PINK CLOUDS
An account about our practically perfect Amy Mullins written by her daughter, Kylie Sobray.
It was November of 2017. The second quarter of eighth-grade and fifth-grade had just started for me and my brother. We were both in our final year of our respective school levels. November is the birthday month for both our parents. Dad’s falls at the end of the month, sometimes on the same day as Thanksgiving. Mom’s is November 9th. She was diagnosed November 8th.
I remember it was dark outside, daylight savings had just happened so we might not have even sung happy birthday to her yet. But my brother and I were sat on the couch, smushed in between Mom and Dad. They said they had to tell us something serious…

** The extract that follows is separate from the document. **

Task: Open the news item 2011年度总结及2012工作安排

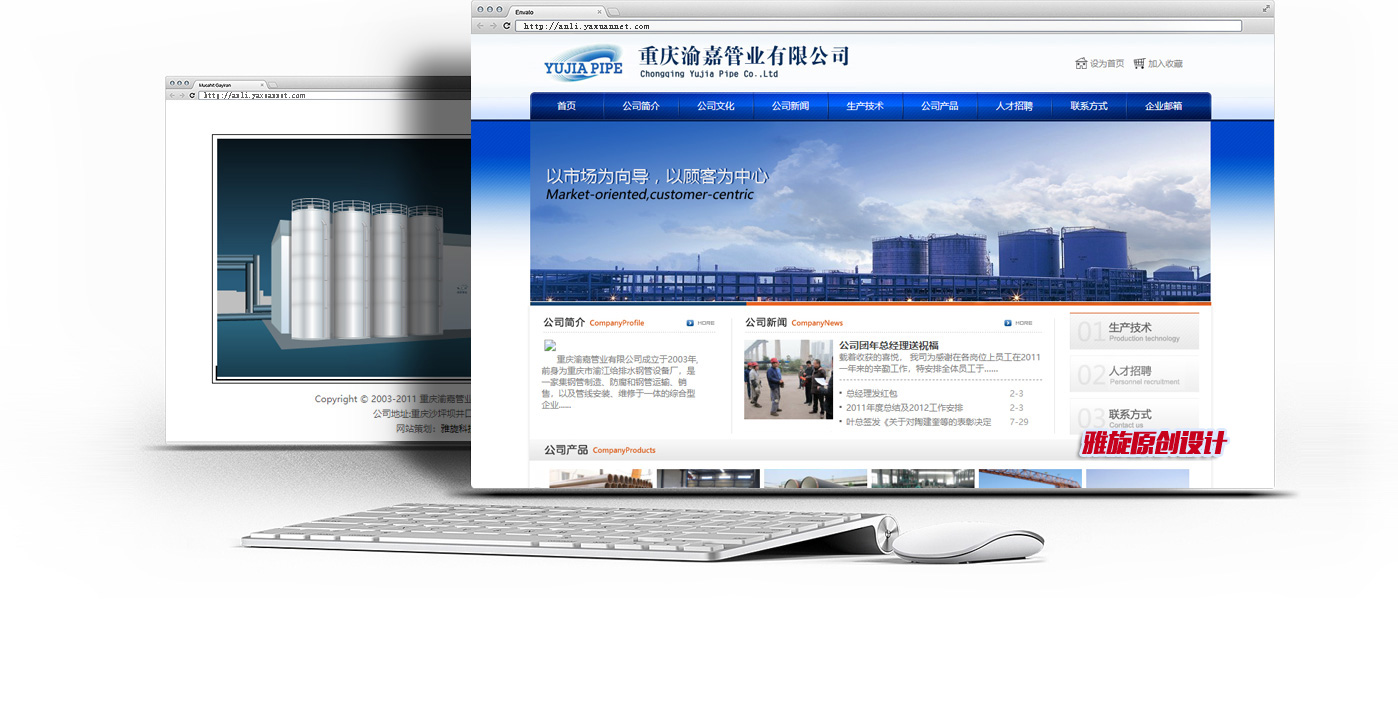Action: [x=904, y=408]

Mom has breast cancer. Stage 2.
I don’t remember if I cried. I must have because Mom did. I didn’t understand, I still don’t, how my mom, the strongest person I’ve ever known, who has overcome countless adversaries, could be diagnosed with breast cancer. The thing we had pink out games for, the thing we dedicated a whole spirit day for…it was a theme, a color, and excuse to paint pink dots on our faces…but in a split second it became very, very real.
I’m going to be honest and say I remember very little of that year except for the times clouded with that cursed pink. Mom didn’t allow me or my brother to accompany her for the chemo treatments. She didn’t want us to see her during or after the medicine flooded her system. She overcame the worst of the side-effects at the Rivah, with MomMom, her mom, taking care of her. MomMom used to be a nurse so it was the best place for Mom to go, but her absence was always gaping.
She had four rounds of Taxol, an aggressive chemo treatment given at very high doses within a short amount of time. It was a tough time for a long time…but it wasn’t without the constant love of family and friends.
Her final chemo treatment was April 7, 2017. She was flanked by Dad and Aunt Kelly, and had the phantom army of supporters for every last drip of the Taxol.
She was officially cancer free eleven days later, on April 18, 2017.
And has been for seven years and three months.
Mom didn’t let breast cancer and its lasting mental, physical, and emotional effects defeat her. I don’t think anything could defeat my mom. Less than a year after being free she made the life changing leap to alter her career path from a ballet instructor to a hair stylist. She took her struggle and morphed it into something to push her along, lift her up, live life to the fullest.
I’m lucky in that I get to show my support for Mom every year and actively make a difference. My sorority’s national philanthropy is Breast Cancer Education & Awareness. I joined Zeta Tau Alpha because of my mom. I put my whole heart into our philanthropy because of my mom. I’ve dyed my hair pink every October since 2020 because of my mom. I overcome life challenges because of my mom. I know the true meaning of strength because of my mom. I am who I am because of my mom.
Pink was no longer a color that I despised, it wasn’t the color that hurt Mom and brought pain to my family, it was the color that allowed Mom to rise from the ashes like the phoenix she’s always been.
I love you Mama, to the moon and back and infinity after that.